* _Task directions_
Take the entries below and print, exactly, the stretch from the line containing "[VIEJOS NECIOS] (21, 2419)" through the line containing "リノベアイテム (206, 1789)", both included.
::::::::
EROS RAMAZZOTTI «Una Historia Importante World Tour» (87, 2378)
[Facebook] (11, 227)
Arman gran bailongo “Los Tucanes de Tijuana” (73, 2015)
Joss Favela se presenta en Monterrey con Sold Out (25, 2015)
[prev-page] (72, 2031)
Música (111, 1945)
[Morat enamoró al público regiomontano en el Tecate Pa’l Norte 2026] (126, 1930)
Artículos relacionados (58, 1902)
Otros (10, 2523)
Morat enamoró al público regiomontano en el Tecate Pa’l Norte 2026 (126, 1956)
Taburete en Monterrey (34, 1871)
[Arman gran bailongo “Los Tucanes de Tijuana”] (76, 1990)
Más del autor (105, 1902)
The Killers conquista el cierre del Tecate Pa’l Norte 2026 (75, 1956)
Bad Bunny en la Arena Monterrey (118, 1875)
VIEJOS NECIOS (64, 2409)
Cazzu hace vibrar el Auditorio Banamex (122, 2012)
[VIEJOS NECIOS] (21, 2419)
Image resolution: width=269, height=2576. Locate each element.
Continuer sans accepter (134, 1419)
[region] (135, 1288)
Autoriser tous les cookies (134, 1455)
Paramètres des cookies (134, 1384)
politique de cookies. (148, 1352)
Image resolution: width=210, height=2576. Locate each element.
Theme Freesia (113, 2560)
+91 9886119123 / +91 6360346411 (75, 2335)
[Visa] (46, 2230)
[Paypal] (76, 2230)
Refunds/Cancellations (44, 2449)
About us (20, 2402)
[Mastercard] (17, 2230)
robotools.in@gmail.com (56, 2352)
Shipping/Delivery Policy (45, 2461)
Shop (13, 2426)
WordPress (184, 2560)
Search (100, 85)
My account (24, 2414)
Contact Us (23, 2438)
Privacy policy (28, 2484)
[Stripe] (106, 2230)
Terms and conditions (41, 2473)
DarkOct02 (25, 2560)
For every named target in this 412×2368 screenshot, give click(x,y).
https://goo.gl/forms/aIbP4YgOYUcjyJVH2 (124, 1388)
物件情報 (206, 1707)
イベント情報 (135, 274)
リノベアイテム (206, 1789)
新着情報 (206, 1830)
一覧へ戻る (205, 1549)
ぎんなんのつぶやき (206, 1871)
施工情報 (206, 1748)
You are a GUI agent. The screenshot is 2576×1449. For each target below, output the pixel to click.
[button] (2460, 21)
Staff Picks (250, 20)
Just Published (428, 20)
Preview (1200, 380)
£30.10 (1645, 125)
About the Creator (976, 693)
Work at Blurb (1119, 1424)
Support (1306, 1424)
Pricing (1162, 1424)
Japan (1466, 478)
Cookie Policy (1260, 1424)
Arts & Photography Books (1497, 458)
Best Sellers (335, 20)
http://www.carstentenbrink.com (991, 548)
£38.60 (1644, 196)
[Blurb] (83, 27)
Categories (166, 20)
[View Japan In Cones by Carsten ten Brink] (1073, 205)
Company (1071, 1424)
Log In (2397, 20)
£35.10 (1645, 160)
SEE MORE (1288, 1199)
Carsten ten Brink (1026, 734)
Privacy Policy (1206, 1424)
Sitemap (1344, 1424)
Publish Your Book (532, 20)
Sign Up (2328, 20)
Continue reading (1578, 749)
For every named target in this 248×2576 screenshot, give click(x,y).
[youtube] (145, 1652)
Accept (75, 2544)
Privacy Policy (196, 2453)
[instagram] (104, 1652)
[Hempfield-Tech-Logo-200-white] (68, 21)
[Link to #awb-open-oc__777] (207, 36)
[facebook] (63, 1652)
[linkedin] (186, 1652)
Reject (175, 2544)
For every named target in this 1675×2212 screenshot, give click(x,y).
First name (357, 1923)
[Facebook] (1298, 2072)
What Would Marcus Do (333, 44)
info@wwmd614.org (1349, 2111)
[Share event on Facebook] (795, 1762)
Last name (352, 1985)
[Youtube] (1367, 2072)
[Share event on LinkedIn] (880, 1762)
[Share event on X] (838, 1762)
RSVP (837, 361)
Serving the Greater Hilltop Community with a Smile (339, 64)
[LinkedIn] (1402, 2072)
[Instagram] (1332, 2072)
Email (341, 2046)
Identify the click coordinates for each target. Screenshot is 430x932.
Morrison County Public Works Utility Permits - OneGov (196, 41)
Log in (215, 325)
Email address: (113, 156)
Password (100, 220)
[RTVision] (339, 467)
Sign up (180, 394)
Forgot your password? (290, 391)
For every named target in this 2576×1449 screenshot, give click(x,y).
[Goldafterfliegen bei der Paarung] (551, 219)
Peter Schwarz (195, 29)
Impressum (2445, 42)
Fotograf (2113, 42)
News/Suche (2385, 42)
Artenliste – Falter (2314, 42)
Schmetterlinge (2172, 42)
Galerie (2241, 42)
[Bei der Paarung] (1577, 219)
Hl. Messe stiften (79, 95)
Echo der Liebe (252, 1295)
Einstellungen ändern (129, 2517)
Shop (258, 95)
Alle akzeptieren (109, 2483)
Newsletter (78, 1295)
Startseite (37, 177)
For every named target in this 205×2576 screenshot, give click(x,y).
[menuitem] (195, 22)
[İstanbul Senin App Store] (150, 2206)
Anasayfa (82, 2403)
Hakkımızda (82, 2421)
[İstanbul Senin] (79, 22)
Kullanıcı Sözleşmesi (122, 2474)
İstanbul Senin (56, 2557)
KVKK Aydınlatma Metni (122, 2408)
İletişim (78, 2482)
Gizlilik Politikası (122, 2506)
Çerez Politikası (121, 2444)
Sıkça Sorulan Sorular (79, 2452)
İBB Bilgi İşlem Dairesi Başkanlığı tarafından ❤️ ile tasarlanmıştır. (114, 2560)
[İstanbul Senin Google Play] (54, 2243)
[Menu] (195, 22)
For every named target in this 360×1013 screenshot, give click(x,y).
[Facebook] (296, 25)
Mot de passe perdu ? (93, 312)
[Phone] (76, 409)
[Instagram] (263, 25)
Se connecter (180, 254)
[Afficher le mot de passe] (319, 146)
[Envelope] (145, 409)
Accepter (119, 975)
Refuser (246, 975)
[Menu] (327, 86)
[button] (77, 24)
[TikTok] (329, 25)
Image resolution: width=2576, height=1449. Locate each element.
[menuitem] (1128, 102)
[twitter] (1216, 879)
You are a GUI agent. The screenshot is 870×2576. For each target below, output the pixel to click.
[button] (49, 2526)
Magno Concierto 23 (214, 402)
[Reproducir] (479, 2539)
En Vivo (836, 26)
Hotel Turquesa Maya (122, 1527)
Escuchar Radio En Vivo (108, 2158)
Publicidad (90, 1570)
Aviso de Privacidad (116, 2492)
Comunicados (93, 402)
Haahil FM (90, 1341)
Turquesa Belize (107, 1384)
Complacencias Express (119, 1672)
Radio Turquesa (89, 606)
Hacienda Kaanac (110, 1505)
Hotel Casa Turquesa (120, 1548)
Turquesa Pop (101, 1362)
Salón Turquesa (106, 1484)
::::::::
* _Output of the exercise_
[VIEJOS NECIOS] (21, 2419)
Image resolution: width=269, height=2576. Locate each element.
Continuer sans accepter (134, 1419)
[region] (135, 1288)
Autoriser tous les cookies (134, 1455)
Paramètres des cookies (134, 1384)
politique de cookies. (148, 1352)
Image resolution: width=210, height=2576. Locate each element.
Theme Freesia (113, 2560)
+91 9886119123 / +91 6360346411 (75, 2335)
[Visa] (46, 2230)
[Paypal] (76, 2230)
Refunds/Cancellations (44, 2449)
About us (20, 2402)
[Mastercard] (17, 2230)
robotools.in@gmail.com (56, 2352)
Shipping/Delivery Policy (45, 2461)
Shop (13, 2426)
WordPress (184, 2560)
Search (100, 85)
My account (24, 2414)
Contact Us (23, 2438)
Privacy policy (28, 2484)
[Stripe] (106, 2230)
Terms and conditions (41, 2473)
DarkOct02 (25, 2560)
For every named target in this 412×2368 screenshot, give click(x,y).
https://goo.gl/forms/aIbP4YgOYUcjyJVH2 (124, 1388)
物件情報 (206, 1707)
イベント情報 (135, 274)
リノベアイテム (206, 1789)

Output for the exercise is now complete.